Den Internationalen Frauenkampftag am 8.März will das Netzwerk Care Revolution mit Aktionen und Demonstrationen in vielen bundesdeutschen Städten begehen. Seine Losung: Gutes Leben für alle, ohne jemanden auszuschließen und nicht auf dem Rücken anderer.Worum es uns geht, und was insbesondere Frauen weltweit verwehrt wird, ist existenzielle Sicherheit und genügend Zeit für uns selbst und das Zusammensein mit anderen Menschen. Dazu gehören beispielsweise Zeit für das Zusammenleben mit Kindern, ausreichende Unterstützung bei Krankheit oder finanzierbarer Wohnraum. Wir möchten Zuwendung oder Unterstützung erhalten, geben und miteinander teilen. Wir wollen die Welt besser verstehen und kreativ gestalten, unser Wissen anwenden und weitergeben. Und wir wollen die Bedingungen für ein solches Leben mit anderen gemeinsam, aktiv und gleichberechtigt herstellen.

Dieses gute Leben für alle ist von den Voraussetzungen her jederzeit denkbar. Die Technik, das Wissen und die Kreativität sind vorhanden. Gleichzeitig ist die Realität eine andere, und die genannten schlichten Vorstellungen wirken wie eine weltfremde Träumerei. Denn eine an Profitmaximierung orientierte Ökonomie, verbunden mit Einsparungen in der sozialen Infrastruktur, beschränkt menschliche Lebensperspektiven.

Zum einen werden Ressourcen entzogen, die für Sorge und Selbstsorge erforderlich sind. Das trifft zu, wenn Löhne oder Renten, insbesondere von Frauen, so niedrig sind, dass gesunde Ernährung oder Ausflüge mit Kindern und Freundinnen unerschwinglich werden, wenn der Job zu wenig oder keine planbare Zeit übriglässt. Das trifft aber auch für die öffentliche Daseinsvorsorge zu, wenn im Krankenhaus nur das Nötigste notdürftig gemacht wird oder wenn in nicht sanierten und schlecht ausgestatteten Schulen Unterricht in übervollen Klassen stattfindet.
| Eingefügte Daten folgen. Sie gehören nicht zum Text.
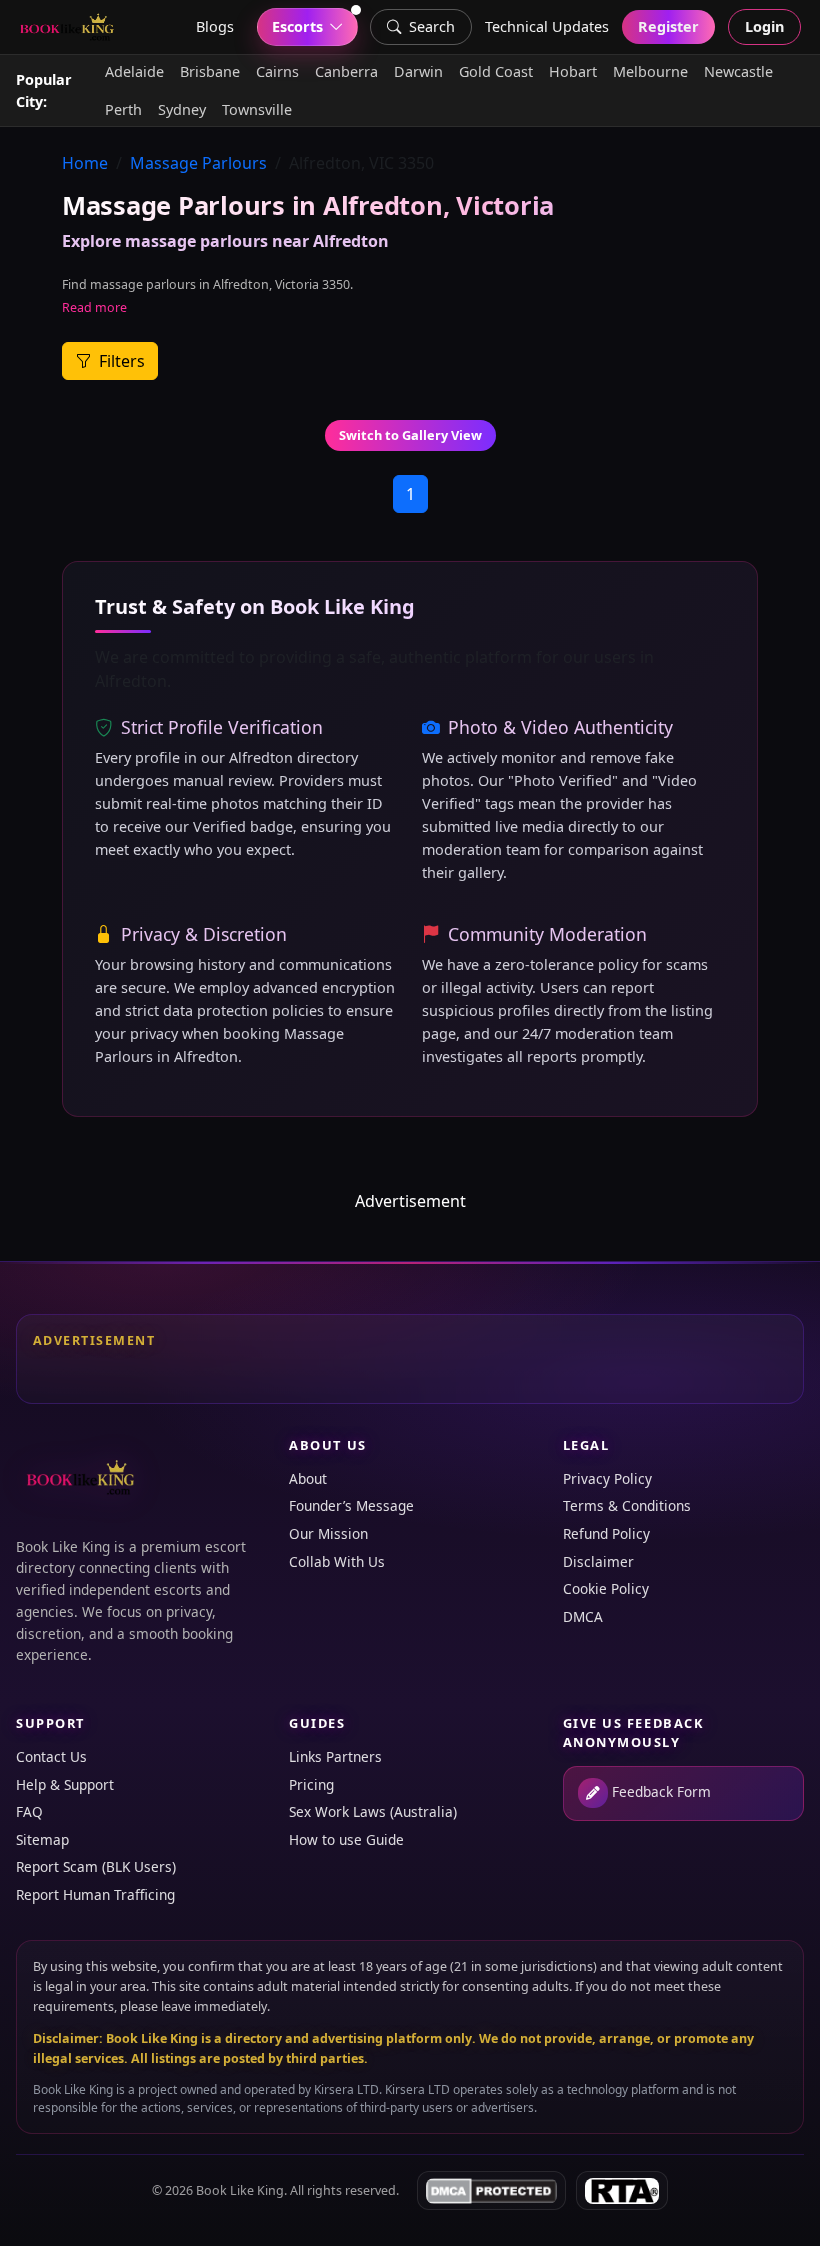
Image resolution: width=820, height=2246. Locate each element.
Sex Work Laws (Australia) (373, 1811)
Aber auch die Arbeit selbst findet unter Bedingungen statt, die nicht dem entsprechen, was möglich wäre. Lohnarbeit soll möglichst billig und möglichst intensiv sein, damit durch ihren Einsatz Profit gemacht werden kann. Dieser Druck führt insbesondere in der entlohnten Care-Arbeit, etwa in der Sexarbeit, der ambulanten Pflege oder in Kindertagesstätten zu hohen Belastungen für die Beschäftigten, die trotz dieser Bedingungen versuchen, dem menschlichen Gegenüber gerecht zu werden.

Gleichzeitig sollen die Arbeitenden, um ihre Lohnarbeit überhaupt leisten zu können, qualifiziert, körperlich fit, seelisch ausgeglichen und hochmotiviert sein. Und sie sollen selbst dafür sorgen, das hinzubekommen. Dieses «Hinbekommen» geschieht weitgehend unsichtbar im Privaten, in den Familien, in Beziehungsnetzwerken. Entsprechend werden die Bedingungen dieser unentlohnten Reproduktionsarbeit selten thematisiert; die Menschen werden mit ihnen und gegebenenfalls mit dem Scheitern an der Aufgabe alleine gelassen.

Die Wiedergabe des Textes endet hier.